The final set of results arises directly from the second set of results. We re-purpose tests in the literature for discontinuities and suggest them. We also consider other tests for the non monotonically increasing property, which look at the whole curve rather than the curve around certain significance levels.

A second paper, "The power of tests for Detecting p-Hacking" ( working paper ) examines when tests (existing and our tests) might actually be able to find that there is p-hacking. To understand power, we need to understand what types of p-curves will arise when researchers p-hack. To this end we consider four situations where researchers might engage in this activity – selecting control variables in a linear regression, choosing between different sets of instruments in linear IV, selecting between (or combining) multiple independent datasets measuring the same thing, and window length in an estimator of the variance in time series.

Within each problem we consider two approaches to p-hacking, a ‘thresholding’ approach where the obvious model is chosen if the p-value is below 5%, otherwise search amongst the possibilities and a ‘minimum’ approach that just takes the minimum value.

Overall, as is intuitive, p-hacking forces the p-curve to the left as it has the general effect of lowering p-values. For the thresholding approach, in each of the p-hacking situations, discontinuities in the p-curve arise at 5% significance. To the extent that other values might be chosen by some researchers we would expect the same at those levels. In nearly all cases, tests based on tests with asymptotic normal distributions exceed bounds. Humps in the p-curve around the chosen significance level are rarer – they depend strongly on the distribution of true effects being tested. If most of the tests are of the ‘strawman’ type (so are obviously wrong, p-values are small for the most part anyway) humps generally do not arise (except for the window length choice). They can arise if the majority of the hypotheses being tested are mostly true or tests for them are not so powerful themselves.

For the minimum approach, the distributions are simply shifted to the left. Distributions remain continuous so tests for this property are not helpful. Similarly no humps in the distributions appear so tests for this feature are also not useful. The only tests that can possibly detect this type of p-hacking are tests of the bounds introduced in our Econometrica paper. We show that such tests have power in each of the examples.

Overall though, power is small in the sense that even if there is widespread p-hacking (we consider situations where a proportion of the researchers p-hack and some do not) the power of many tests that have been used in the literature is small. This accords with a lot of the meta studies of p-hacking that have been undertaken, which tend to find either no p-hacking or weak evidence of p-hacking.

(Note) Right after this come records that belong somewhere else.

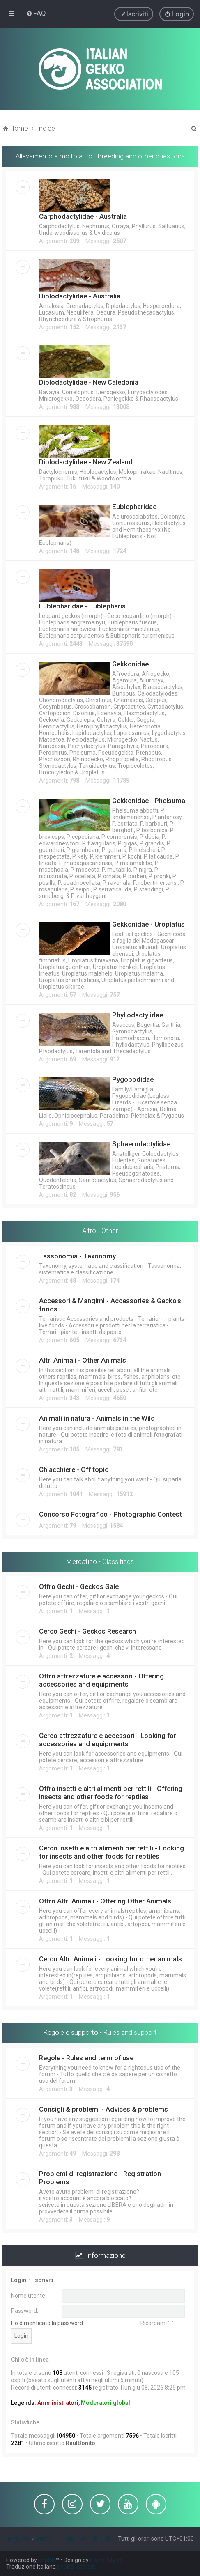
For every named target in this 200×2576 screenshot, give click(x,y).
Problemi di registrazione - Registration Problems (100, 2177)
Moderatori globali (106, 2402)
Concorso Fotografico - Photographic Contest (110, 1513)
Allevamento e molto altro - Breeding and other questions (100, 155)
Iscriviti (43, 2279)
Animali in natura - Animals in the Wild (97, 1417)
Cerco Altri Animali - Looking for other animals (110, 1958)
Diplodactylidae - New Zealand (86, 461)
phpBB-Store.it (76, 2566)
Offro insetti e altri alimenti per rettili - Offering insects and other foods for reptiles (110, 1792)
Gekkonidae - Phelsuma (148, 800)
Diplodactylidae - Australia (79, 295)
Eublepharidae (134, 506)
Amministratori (57, 2402)
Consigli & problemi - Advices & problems (103, 2108)
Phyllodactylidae (137, 1014)
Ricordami (156, 2322)
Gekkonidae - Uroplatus (148, 923)
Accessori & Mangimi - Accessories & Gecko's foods (110, 1304)
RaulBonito (80, 2442)
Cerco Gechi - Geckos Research (87, 1631)
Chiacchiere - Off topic (73, 1469)
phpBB (46, 2560)
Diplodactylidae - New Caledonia (88, 381)
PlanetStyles (106, 2560)
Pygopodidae (133, 1078)
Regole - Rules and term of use (86, 2057)
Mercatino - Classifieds (100, 1561)
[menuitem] (36, 13)
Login (18, 2279)
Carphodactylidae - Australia (83, 215)
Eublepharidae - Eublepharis (82, 605)
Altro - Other (100, 1230)
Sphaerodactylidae (141, 1143)
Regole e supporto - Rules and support (100, 2032)
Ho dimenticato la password (47, 2322)
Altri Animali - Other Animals (82, 1359)
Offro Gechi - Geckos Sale (79, 1586)
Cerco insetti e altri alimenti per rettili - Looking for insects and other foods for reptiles (111, 1852)
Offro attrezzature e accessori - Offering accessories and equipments (101, 1679)
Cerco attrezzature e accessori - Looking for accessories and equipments (107, 1739)
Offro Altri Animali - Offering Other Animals (105, 1900)
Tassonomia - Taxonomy (77, 1255)
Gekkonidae (130, 663)
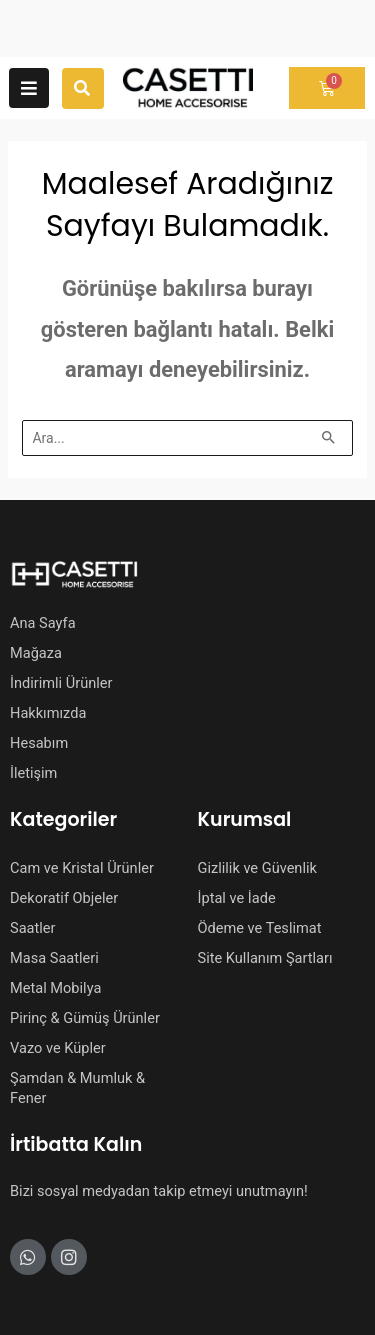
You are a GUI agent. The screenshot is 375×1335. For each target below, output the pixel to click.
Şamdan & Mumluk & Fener (77, 1088)
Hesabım (39, 743)
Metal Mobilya (55, 988)
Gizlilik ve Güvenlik (257, 868)
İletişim (33, 773)
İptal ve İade (237, 898)
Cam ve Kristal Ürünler (82, 868)
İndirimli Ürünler (61, 683)
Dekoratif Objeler (64, 898)
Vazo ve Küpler (58, 1048)
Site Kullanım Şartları (265, 958)
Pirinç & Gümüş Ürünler (85, 1018)
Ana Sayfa (43, 623)
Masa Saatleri (54, 958)
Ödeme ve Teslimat (260, 928)
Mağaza (36, 653)
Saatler (33, 928)
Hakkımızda (48, 713)
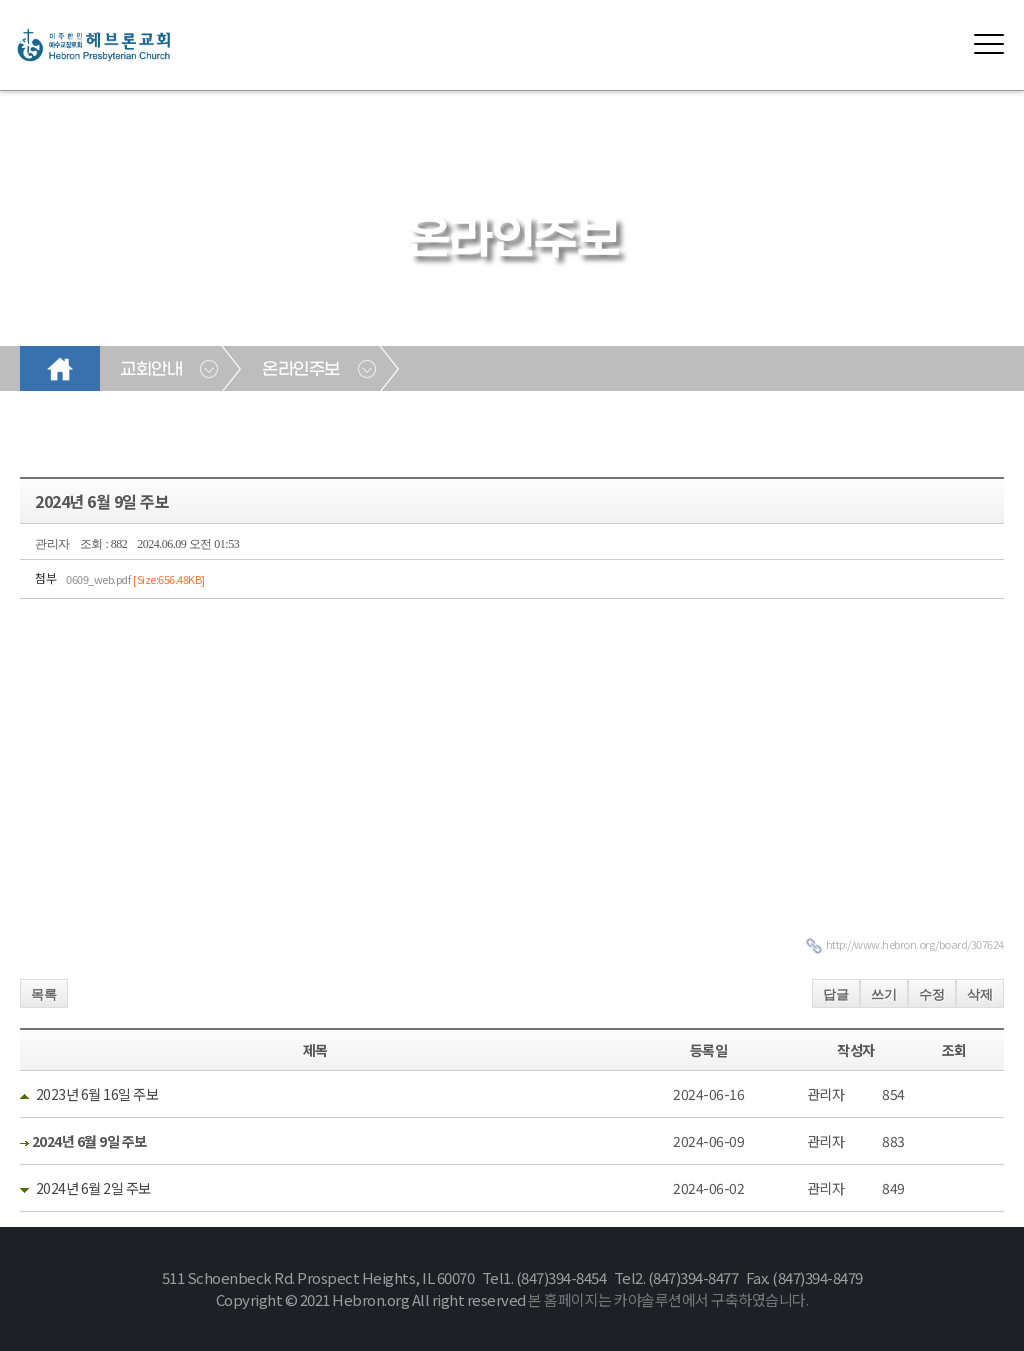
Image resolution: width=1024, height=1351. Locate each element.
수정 (932, 994)
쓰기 (884, 994)
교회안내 (151, 370)
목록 (44, 994)
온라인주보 (301, 370)
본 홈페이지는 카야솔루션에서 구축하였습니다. (668, 1299)
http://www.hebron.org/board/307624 (915, 944)
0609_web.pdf (135, 579)
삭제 (980, 994)
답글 (836, 994)
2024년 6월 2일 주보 (93, 1188)
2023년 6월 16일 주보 (97, 1094)
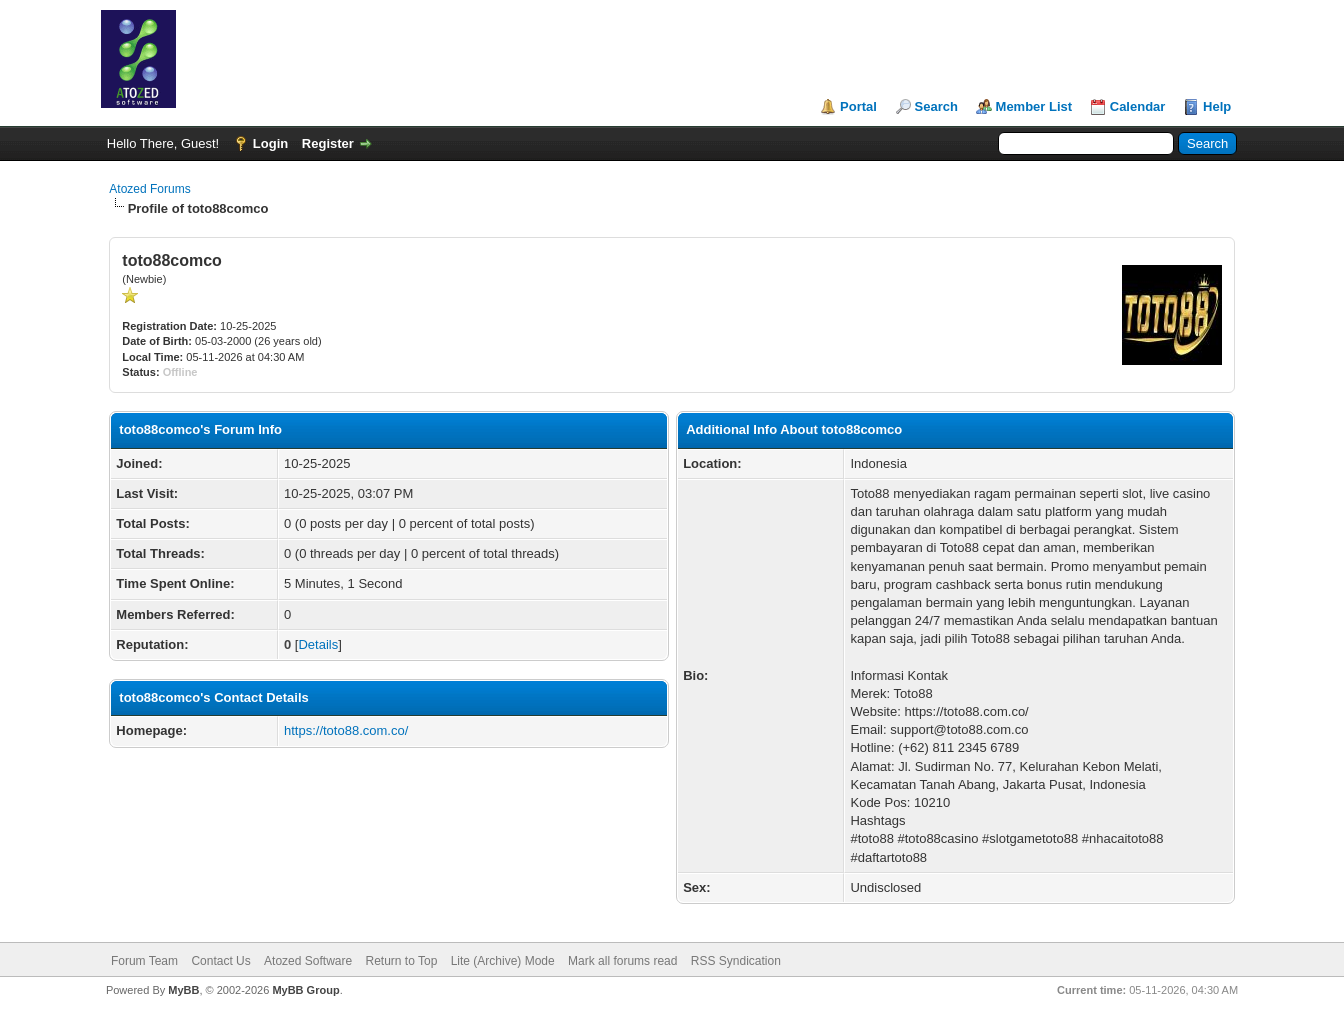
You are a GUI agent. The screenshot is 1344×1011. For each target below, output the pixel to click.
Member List (1034, 106)
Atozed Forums (149, 189)
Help (1217, 106)
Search (936, 106)
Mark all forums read (622, 961)
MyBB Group (305, 990)
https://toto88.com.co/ (346, 730)
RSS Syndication (736, 961)
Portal (858, 106)
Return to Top (402, 961)
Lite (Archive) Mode (503, 961)
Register (328, 143)
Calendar (1138, 106)
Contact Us (220, 961)
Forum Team (144, 961)
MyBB (183, 990)
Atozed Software (308, 961)
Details (318, 644)
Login (270, 143)
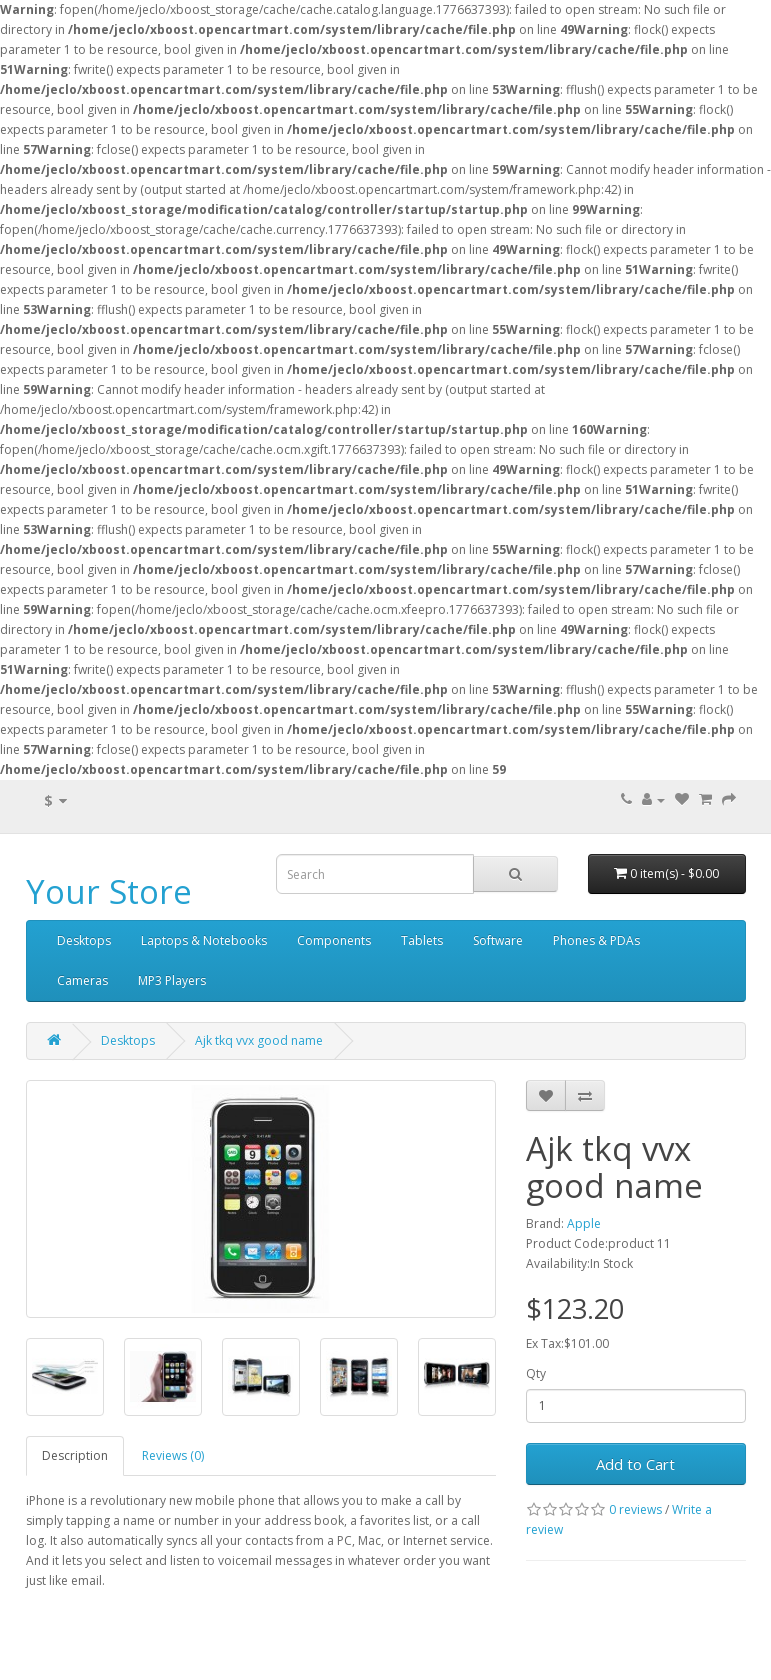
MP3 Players (172, 980)
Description (75, 1455)
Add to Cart (635, 1464)
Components (334, 940)
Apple (584, 1223)
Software (498, 940)
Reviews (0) (173, 1455)
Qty (536, 1373)
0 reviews (635, 1509)
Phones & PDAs (596, 940)
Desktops (84, 940)
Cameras (82, 980)
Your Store (109, 891)
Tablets (422, 940)
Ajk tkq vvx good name (259, 1040)
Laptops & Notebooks (204, 940)
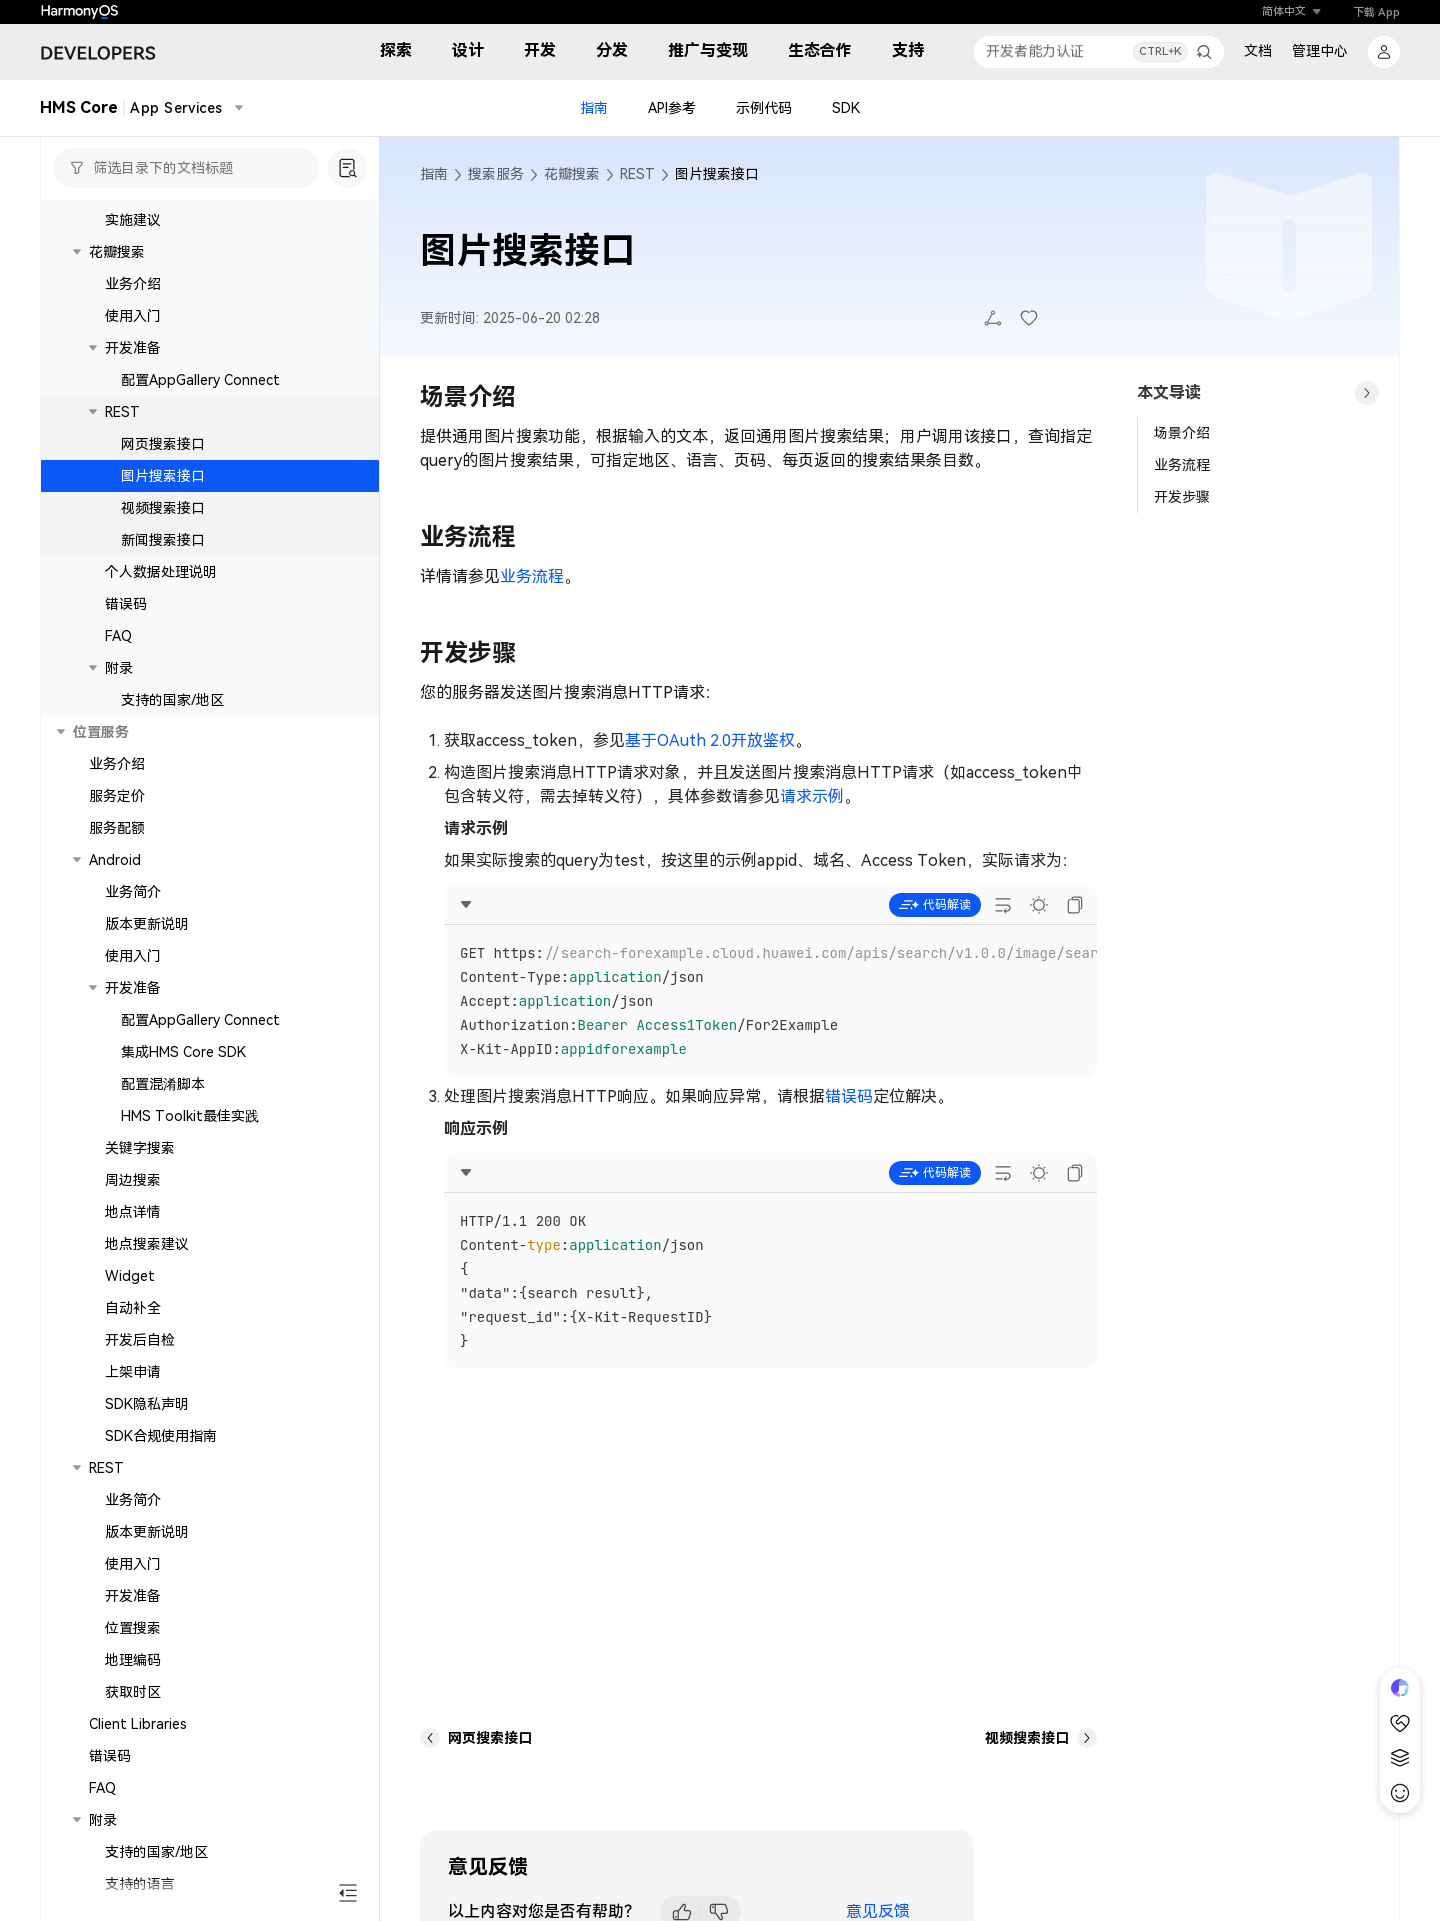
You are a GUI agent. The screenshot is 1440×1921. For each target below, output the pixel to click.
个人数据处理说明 (161, 572)
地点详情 (133, 1212)
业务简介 (133, 892)
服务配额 (117, 828)
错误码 (126, 604)
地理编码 (133, 1660)
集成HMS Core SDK (183, 1052)
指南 (594, 108)
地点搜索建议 (147, 1244)
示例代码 (764, 108)
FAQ (118, 636)
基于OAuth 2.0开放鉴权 (710, 740)
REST (122, 412)
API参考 (672, 108)
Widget (130, 1276)
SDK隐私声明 (147, 1404)
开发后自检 (140, 1340)
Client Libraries (138, 1724)
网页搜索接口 (163, 444)
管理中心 (1320, 51)
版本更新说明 (147, 924)
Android (115, 860)
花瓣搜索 (117, 252)
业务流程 (532, 576)
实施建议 (133, 220)
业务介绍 (133, 284)
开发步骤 (1182, 497)
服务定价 (117, 796)
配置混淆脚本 (163, 1084)
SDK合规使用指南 (161, 1436)
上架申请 (133, 1372)
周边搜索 (133, 1180)
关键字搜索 (140, 1148)
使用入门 (133, 316)
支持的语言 (140, 1884)
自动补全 (133, 1308)
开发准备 (133, 348)
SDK (846, 108)
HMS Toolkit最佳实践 (190, 1116)
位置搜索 (133, 1628)
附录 (119, 668)
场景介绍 (1182, 433)
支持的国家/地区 (172, 700)
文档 (1258, 51)
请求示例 (812, 796)
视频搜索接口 (163, 508)
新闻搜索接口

We can ask what this all means. The statement above on the costs can be thought of as a mixture of two problems. First, p-hacking means results in studies appear more significant than is true, or stated differently that the sizes of tests are understated. The second impact is that if we are reporting effects that go along with p-hacked tests, they overstate the effect being measured (for example p-hacked regression coefficients will be larger in absolute value than expected and hence biased ‘upward’).